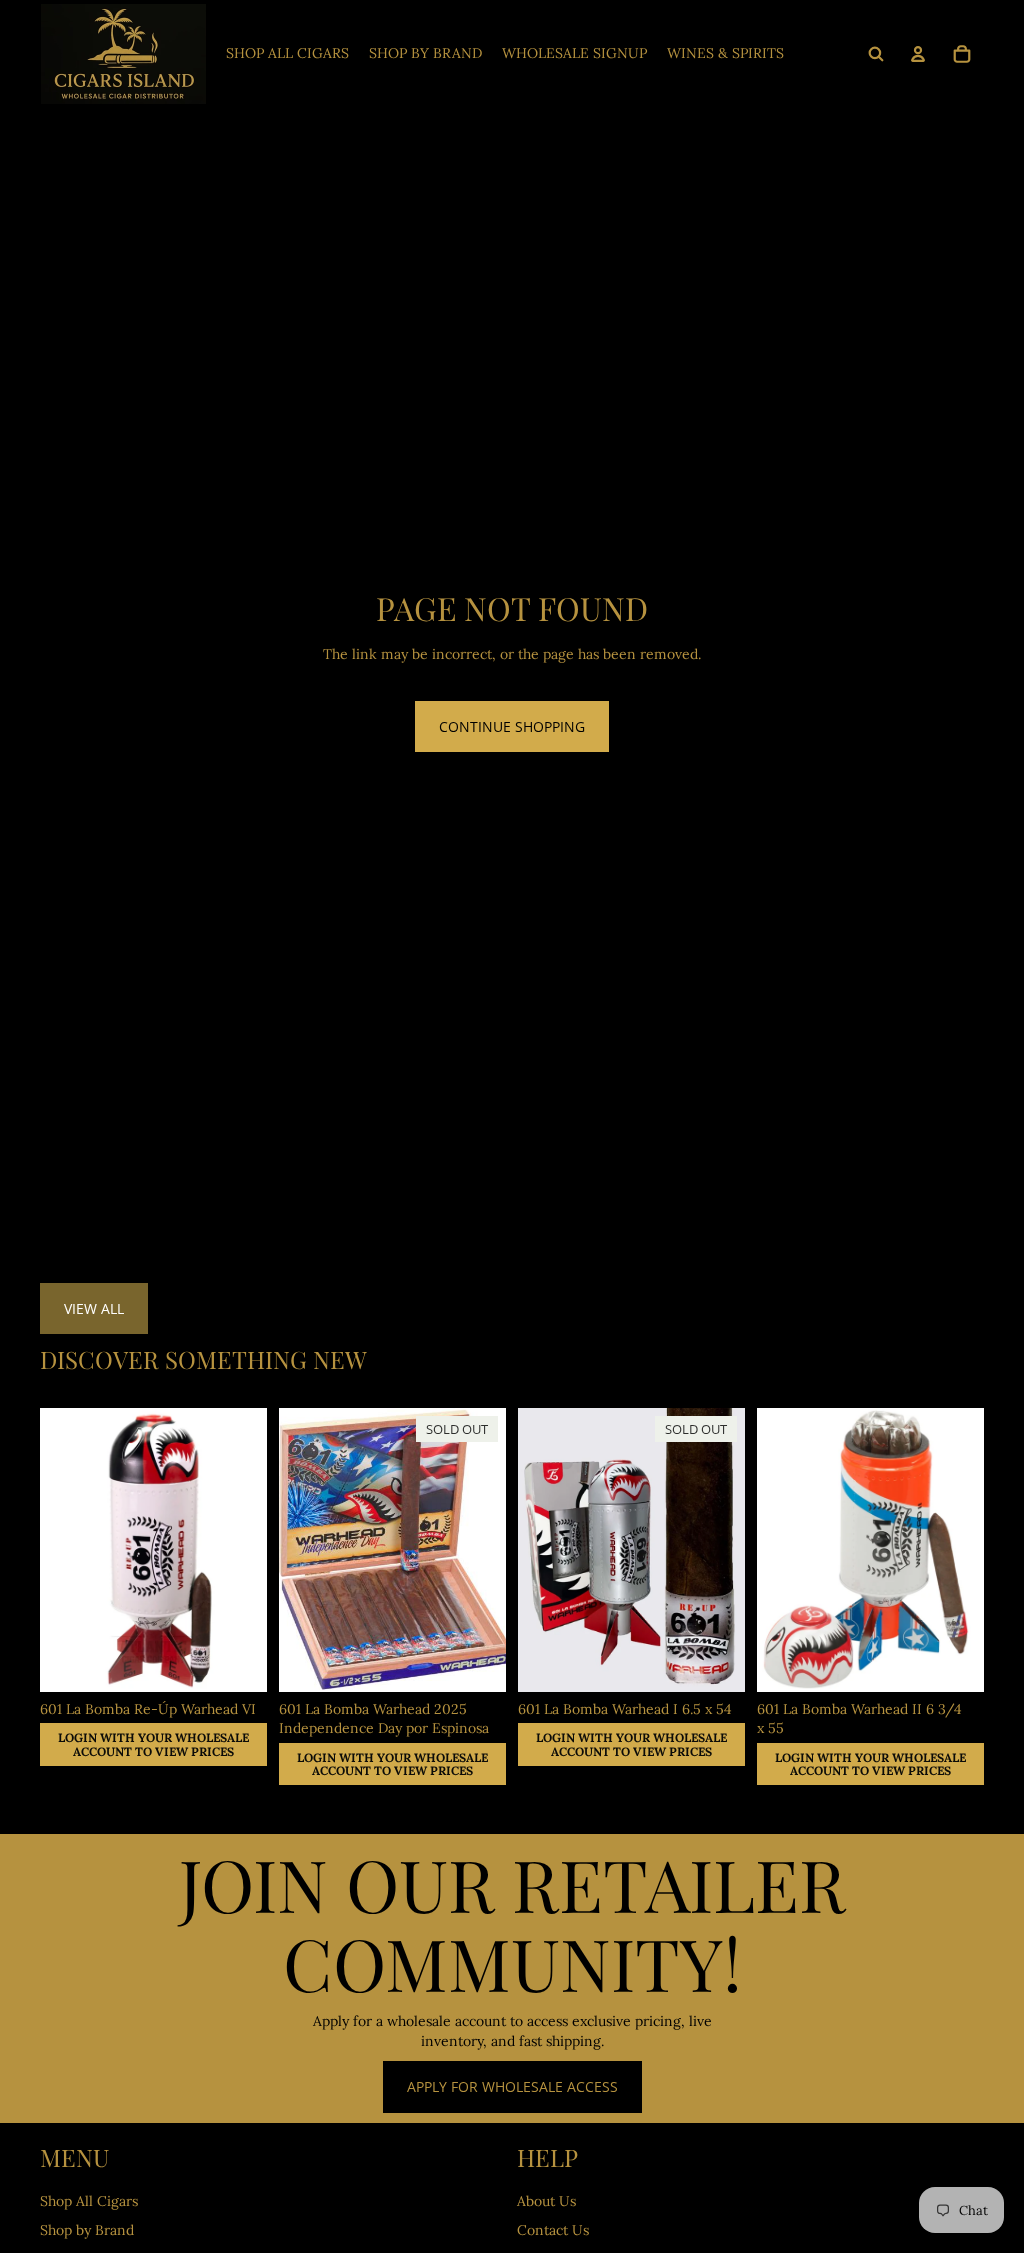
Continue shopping (512, 726)
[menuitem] (287, 54)
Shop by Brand (87, 2230)
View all (94, 1308)
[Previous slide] (772, 1550)
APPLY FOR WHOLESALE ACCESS (512, 2086)
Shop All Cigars (89, 2201)
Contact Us (553, 2230)
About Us (546, 2201)
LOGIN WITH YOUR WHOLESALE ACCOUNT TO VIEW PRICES (153, 1745)
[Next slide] (968, 1550)
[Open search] (876, 54)
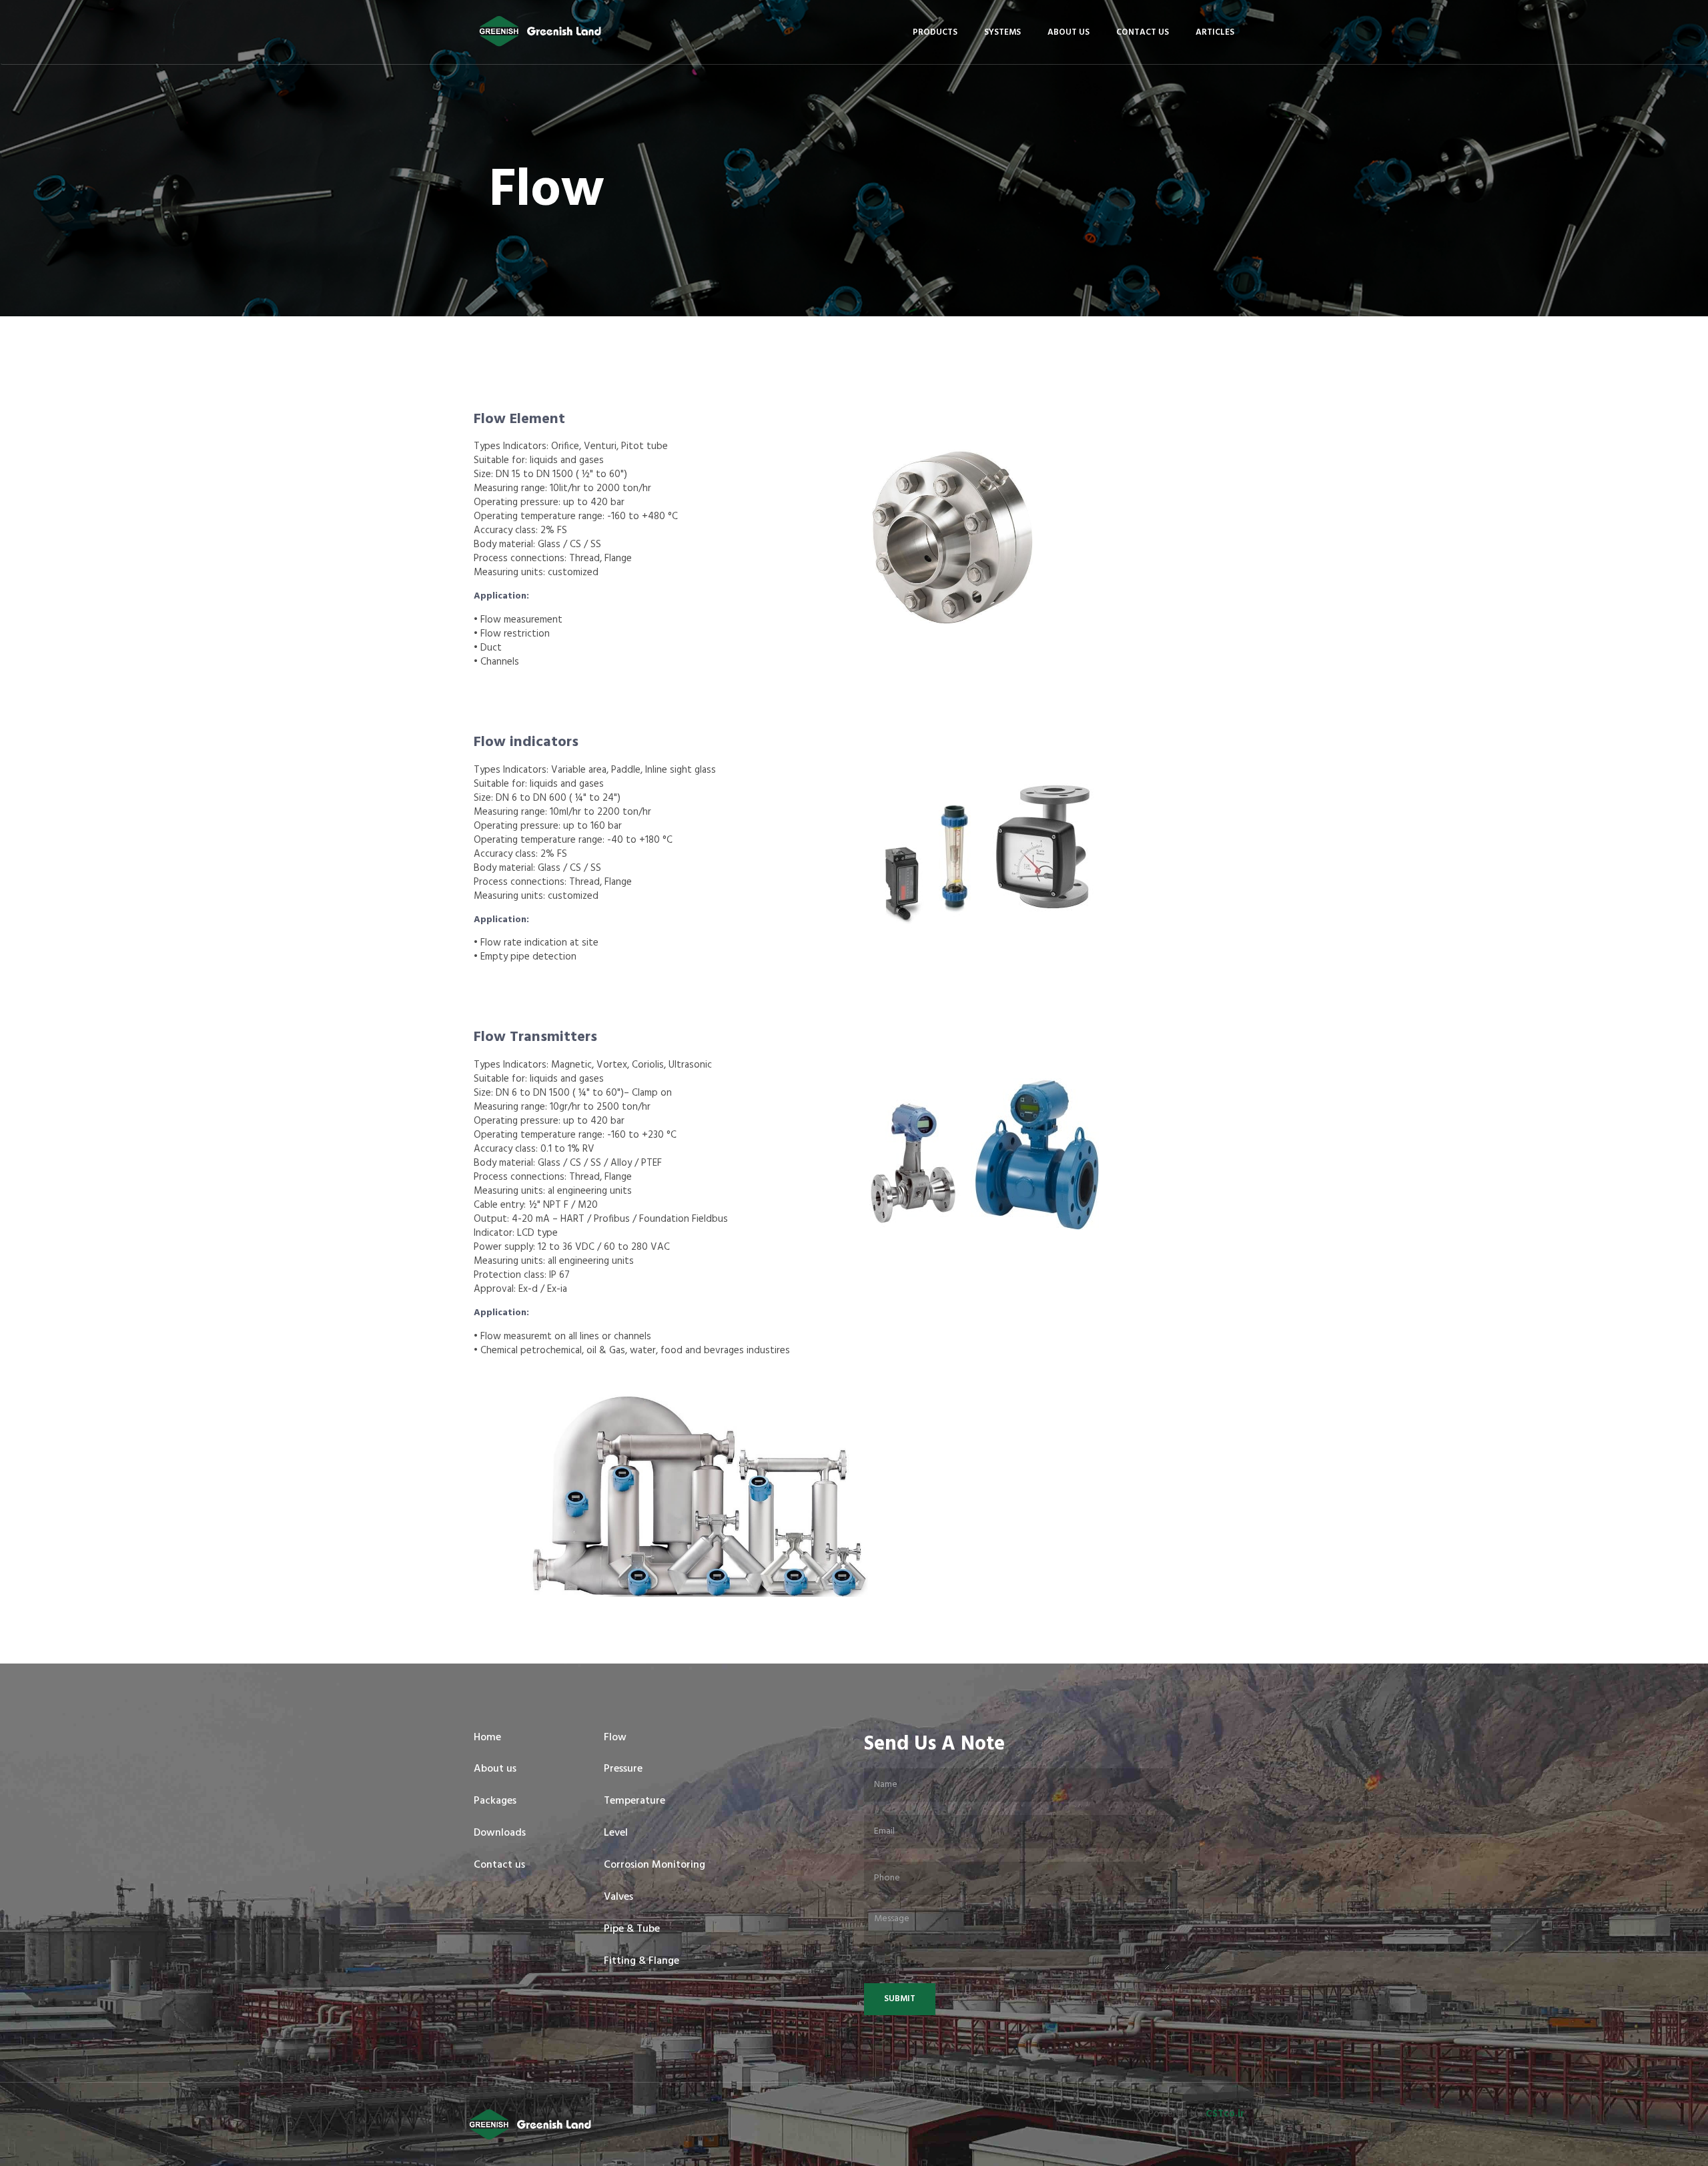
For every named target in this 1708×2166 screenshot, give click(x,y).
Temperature (634, 1801)
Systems (1002, 32)
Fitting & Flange (641, 1961)
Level (616, 1833)
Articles (1215, 32)
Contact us (1142, 32)
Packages (495, 1801)
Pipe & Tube (632, 1929)
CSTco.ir (1225, 2114)
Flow (615, 1737)
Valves (618, 1897)
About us (1068, 32)
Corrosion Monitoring (654, 1865)
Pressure (623, 1769)
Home (487, 1737)
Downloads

———

## What the task asks
Looking at the data above, write out exactly the lines that start at the one containing "For every named" and end at the one containing "CSTco.ir (1225, 2114)"; include both and nothing beyond.

## Answer to this problem
For every named target in this 1708×2166 screenshot, give click(x,y).
Temperature (634, 1801)
Systems (1002, 32)
Fitting & Flange (641, 1961)
Level (616, 1833)
Articles (1215, 32)
Contact us (1142, 32)
Packages (495, 1801)
Pipe & Tube (632, 1929)
CSTco.ir (1225, 2114)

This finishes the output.